[Opening Data for processing section]

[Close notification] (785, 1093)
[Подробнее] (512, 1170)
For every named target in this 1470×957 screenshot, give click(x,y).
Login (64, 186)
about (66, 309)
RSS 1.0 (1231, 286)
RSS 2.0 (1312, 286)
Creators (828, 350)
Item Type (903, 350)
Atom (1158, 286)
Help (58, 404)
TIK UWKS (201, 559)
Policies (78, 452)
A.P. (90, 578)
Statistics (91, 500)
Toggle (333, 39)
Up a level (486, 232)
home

[Closing Data for processing section]

§ What you need to do
The records above must be retyped in full, exactly as written.

§ Output below
[Close notification] (785, 1093)
[Подробнее] (512, 1170)
For every named target in this 1470×957 screenshot, give click(x,y).
Login (64, 186)
about (66, 309)
RSS 1.0 (1231, 286)
RSS 2.0 (1312, 286)
Creators (828, 350)
Item Type (903, 350)
Atom (1158, 286)
Help (58, 404)
TIK UWKS (201, 559)
Policies (78, 452)
A.P. (90, 578)
Statistics (91, 500)
Toggle (333, 39)
Up a level (486, 232)
home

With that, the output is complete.